從確定地點到找到線索,最後到堵到目標,一切都行雲流水,如有神助。

另外周曉生那狀態田磊也是瞧見了的,簡直是就是可怕。

得罪這樣的人,實在是太愚蠢了,所以田磊後麵盡可能地表達著自己的善意。

陸林能夠感覺得出田磊的變化,不過他也懶得多表示什麽——他雖然比田磊、李聞雪隻大幾歲,但總感覺心態上有了代溝,自己就如同長輩一般,看他們都是小孩子……

將田磊送下車之後,陸林問李聞雪回哪裏,是山莊那邊,還是奧源廣場。

李聞雪沒有回答,而是問他是不是還準備明天回陽城去。

陸林說是,李聞雪問那要不要找人送你?

陸林拒絕了——之前他是因為喝了酒,而且還是晚上,所以才會讓人送,明天他想回去,不管是開車回去,還是坐輕軌,都是很方便的,實在用不著那麽麻煩。

李聞雪瞧見陸林自有安排,也沒有再多問,讓陸林把她送到不遠處的路口。

出了這麽大的事情,她爸李總也挺擔心她的,中途還打了電話,剛才又發了微信,一定讓她今晚回家,所以她跟司機約在了那邊路口處。

聽到這話兒,陸林心中不由得一陣羨慕。

有人疼,真好。

送走了李聞雪之後,陸林回到了奧源廣場的公寓,洗了一個熱水澡,隨後躺在**,想了想,然後撥通了老大潘勇的電話。

他想問一下潘勇都告訴了他姐夫什麽事情。

潘勇是知曉陸林那些亂七八糟家事的,對於陸林姐夫也還是挺提防的,並沒有透露太多東西。

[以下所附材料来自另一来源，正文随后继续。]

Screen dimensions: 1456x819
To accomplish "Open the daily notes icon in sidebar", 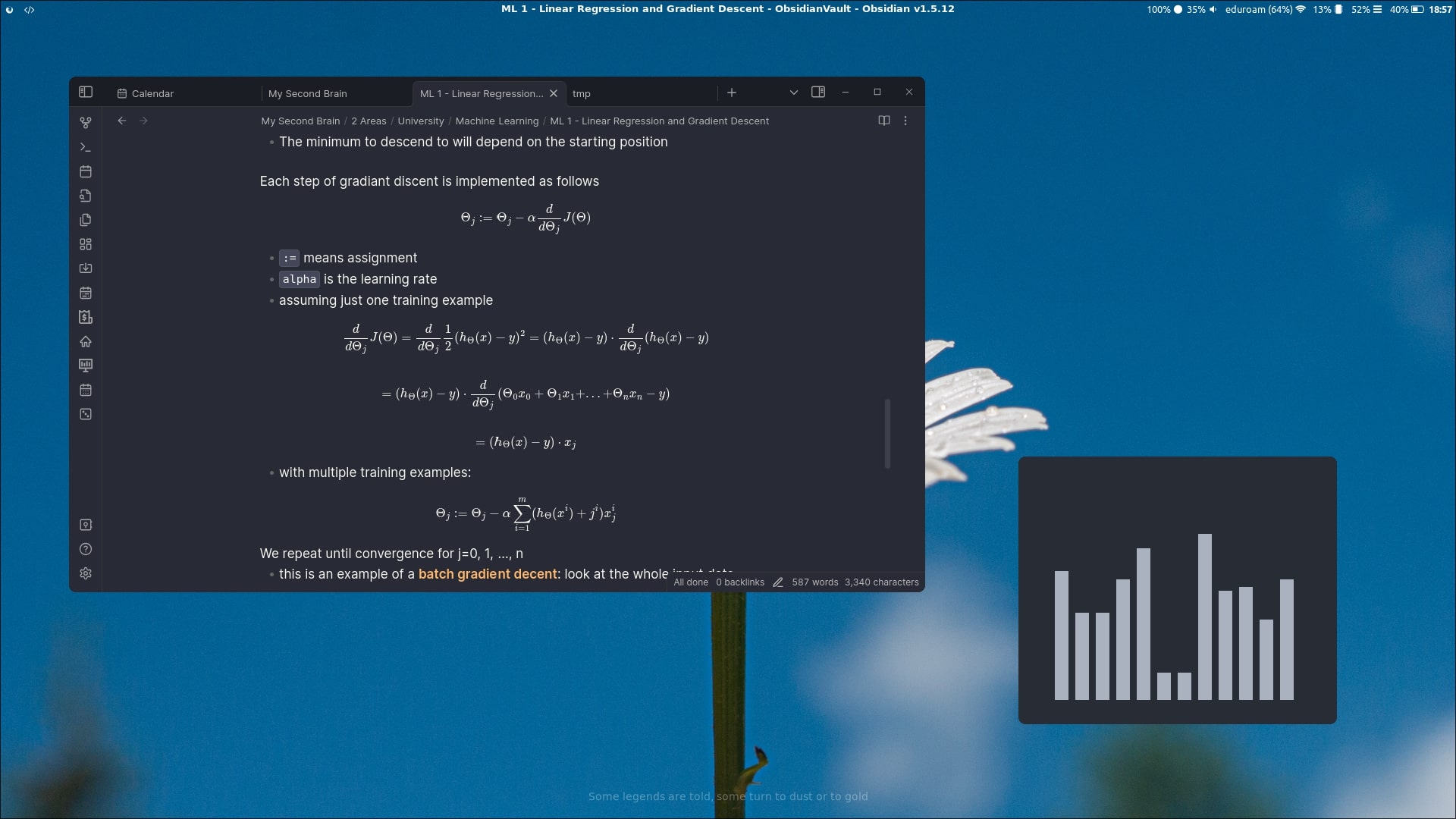I will (x=85, y=171).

不過他也告訴陸林,說唐肆元似乎從別的渠道,打聽到了一些陸林的事情,還跑過來找潘勇確認呢……

聽到這些,陸林知曉這些可能是從杜曉風那裏得知的。

畢竟杜曉風他所在的機構,與知命堂這邊是競爭關係,與他之前又起過衝突,所以多多少少,還是能夠知道一些自己的消息……

陸林大概問詢之後,也沒有再去多想。

明天回到陽城去,把事兒辦了,了卻心願之後,回頭再讓知命堂把戶口給遷移一下……

至於後麵該怎麽辦,陸林自己也不知道。

他隻清楚,自己與曾經的家人,都需要一定的空間,彼此冷靜一下,剝離所有的利益之後,看看是否還能夠成為彼此心靈的慰藉……

能嗎?

陸林不知道,所以隻有閉上眼睛,讓自己盡量入睡。

但,最終他還是失眠了。

媽蛋。

次日清晨,陸林早早地起了床,梳洗一番之後,猶豫了兩分鍾,最終還是決定直接開車回陽城去。

畢竟可能到時候要跑來跑去,沒有車會很不方便。

而且拿車之後,他還沒有怎麽跑過高速,也想練一練手。

畢竟男人嘛,對於車,還是有感情的。

陸林是早上九點多出發的,差不多十一點鍾左右,便趕到了自己家附近,隨後他找了一個地方停車,撥打了姐夫唐肆元的電話。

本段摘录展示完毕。